● Work item
Your task is to copy the lines of the data below from the line holding "Tap the post author's avatar" through the line holding "has height=709, width=943.", inclusive, exactly and with nothing added.

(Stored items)
__________________________________________________
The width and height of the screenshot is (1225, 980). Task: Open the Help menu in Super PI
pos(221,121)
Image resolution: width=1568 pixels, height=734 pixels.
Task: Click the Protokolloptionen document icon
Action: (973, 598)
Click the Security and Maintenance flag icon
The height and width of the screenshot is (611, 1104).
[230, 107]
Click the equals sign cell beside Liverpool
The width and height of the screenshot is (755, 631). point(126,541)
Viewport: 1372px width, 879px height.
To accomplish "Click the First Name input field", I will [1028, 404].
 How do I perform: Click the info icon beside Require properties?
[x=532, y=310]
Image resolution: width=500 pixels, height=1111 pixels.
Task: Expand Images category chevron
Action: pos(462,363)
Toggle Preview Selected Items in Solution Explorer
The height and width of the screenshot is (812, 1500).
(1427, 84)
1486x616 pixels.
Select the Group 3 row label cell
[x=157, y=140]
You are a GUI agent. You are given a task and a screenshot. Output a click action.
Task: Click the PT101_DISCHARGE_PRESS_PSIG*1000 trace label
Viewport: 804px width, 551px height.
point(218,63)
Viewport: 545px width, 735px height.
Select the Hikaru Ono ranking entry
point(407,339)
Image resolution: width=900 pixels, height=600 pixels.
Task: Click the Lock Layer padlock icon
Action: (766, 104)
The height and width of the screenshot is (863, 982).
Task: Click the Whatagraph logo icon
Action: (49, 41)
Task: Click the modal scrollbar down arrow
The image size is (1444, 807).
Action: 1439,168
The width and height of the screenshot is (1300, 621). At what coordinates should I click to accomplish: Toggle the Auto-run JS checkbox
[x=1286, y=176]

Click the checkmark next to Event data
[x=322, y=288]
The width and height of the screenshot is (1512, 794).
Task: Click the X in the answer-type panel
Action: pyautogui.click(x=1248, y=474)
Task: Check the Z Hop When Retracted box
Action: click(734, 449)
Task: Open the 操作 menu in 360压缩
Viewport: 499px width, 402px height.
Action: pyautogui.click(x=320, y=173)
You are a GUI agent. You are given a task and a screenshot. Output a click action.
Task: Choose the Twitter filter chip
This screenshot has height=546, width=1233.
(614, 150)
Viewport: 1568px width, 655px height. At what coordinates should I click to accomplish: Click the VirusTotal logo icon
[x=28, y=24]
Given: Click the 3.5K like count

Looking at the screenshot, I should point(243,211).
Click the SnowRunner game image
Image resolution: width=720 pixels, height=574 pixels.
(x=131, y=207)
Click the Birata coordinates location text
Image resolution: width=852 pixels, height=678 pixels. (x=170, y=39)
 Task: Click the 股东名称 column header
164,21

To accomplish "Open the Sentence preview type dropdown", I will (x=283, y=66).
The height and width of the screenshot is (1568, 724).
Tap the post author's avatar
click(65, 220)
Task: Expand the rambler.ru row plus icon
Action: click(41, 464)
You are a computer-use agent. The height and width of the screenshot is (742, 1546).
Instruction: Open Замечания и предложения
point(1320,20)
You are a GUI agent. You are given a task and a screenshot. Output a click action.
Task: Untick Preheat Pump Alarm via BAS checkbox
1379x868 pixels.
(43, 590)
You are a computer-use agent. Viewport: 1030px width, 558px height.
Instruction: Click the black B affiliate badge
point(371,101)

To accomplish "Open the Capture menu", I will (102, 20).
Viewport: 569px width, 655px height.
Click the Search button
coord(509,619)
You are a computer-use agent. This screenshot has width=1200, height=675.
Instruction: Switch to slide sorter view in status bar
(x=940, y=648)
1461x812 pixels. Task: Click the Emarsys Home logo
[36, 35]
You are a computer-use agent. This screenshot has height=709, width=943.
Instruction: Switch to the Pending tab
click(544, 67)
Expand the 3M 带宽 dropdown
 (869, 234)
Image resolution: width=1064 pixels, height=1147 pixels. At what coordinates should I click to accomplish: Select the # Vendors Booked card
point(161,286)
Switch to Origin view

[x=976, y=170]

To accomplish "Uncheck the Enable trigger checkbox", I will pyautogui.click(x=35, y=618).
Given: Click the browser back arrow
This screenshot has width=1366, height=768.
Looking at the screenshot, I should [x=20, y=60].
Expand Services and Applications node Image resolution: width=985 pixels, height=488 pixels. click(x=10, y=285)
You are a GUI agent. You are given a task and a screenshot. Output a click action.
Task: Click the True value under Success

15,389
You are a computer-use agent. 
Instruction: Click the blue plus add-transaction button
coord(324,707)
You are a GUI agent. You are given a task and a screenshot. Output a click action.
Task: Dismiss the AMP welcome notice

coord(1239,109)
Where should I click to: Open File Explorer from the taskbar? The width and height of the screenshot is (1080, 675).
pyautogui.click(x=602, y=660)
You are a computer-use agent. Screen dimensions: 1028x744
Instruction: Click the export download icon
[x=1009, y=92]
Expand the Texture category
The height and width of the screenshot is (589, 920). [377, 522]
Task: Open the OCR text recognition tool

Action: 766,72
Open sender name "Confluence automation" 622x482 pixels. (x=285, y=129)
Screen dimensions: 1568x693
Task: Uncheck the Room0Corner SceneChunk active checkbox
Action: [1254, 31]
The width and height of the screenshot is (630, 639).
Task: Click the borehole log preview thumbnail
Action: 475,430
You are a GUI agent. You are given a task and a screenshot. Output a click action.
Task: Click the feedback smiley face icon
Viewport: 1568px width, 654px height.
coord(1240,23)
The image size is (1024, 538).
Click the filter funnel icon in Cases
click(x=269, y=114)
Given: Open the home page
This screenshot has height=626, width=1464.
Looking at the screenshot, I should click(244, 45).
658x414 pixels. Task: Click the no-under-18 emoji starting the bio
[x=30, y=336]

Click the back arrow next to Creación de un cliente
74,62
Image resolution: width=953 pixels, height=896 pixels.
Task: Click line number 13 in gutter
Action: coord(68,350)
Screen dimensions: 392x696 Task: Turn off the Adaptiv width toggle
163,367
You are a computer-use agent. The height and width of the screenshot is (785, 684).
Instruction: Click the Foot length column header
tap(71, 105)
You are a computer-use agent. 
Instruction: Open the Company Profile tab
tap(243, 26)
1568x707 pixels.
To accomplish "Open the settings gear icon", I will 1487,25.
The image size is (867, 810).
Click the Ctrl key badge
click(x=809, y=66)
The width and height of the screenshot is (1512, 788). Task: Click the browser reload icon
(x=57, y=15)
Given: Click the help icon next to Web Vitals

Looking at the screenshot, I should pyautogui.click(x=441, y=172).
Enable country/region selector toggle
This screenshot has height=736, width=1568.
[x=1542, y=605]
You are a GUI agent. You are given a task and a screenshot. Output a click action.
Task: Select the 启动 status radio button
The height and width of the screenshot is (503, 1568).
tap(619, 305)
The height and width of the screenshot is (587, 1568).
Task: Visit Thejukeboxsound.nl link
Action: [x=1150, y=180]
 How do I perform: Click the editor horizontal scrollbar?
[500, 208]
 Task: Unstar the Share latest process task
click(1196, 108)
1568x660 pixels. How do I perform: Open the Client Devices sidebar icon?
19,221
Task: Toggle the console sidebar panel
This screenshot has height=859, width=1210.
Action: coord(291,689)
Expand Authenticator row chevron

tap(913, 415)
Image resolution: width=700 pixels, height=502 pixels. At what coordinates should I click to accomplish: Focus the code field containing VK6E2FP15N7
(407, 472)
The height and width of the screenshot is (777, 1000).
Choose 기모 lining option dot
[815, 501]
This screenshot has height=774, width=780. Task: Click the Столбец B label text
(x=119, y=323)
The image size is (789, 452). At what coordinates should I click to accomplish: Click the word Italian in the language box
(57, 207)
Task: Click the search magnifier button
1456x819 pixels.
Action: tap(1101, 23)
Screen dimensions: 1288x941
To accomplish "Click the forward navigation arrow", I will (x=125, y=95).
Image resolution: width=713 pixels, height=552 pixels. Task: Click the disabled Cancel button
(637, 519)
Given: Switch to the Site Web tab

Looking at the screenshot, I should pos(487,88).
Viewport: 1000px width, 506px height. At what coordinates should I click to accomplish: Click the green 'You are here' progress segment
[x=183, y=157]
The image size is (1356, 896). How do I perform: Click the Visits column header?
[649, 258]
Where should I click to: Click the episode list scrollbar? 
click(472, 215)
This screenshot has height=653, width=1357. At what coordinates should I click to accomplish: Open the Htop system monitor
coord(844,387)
__________________________________________________
● Finished exercise
Tap the post author's avatar
click(65, 220)
Task: Expand the rambler.ru row plus icon
Action: click(41, 464)
You are a computer-use agent. The height and width of the screenshot is (742, 1546).
Instruction: Open Замечания и предложения
point(1320,20)
You are a GUI agent. You are given a task and a screenshot. Output a click action.
Task: Untick Preheat Pump Alarm via BAS checkbox
1379x868 pixels.
(43, 590)
You are a computer-use agent. Viewport: 1030px width, 558px height.
Instruction: Click the black B affiliate badge
point(371,101)

To accomplish "Open the Capture menu", I will (102, 20).
Viewport: 569px width, 655px height.
Click the Search button
coord(509,619)
You are a computer-use agent. This screenshot has width=1200, height=675.
Instruction: Switch to slide sorter view in status bar
(x=940, y=648)
1461x812 pixels. Task: Click the Emarsys Home logo
[36, 35]
You are a computer-use agent. This screenshot has height=709, width=943.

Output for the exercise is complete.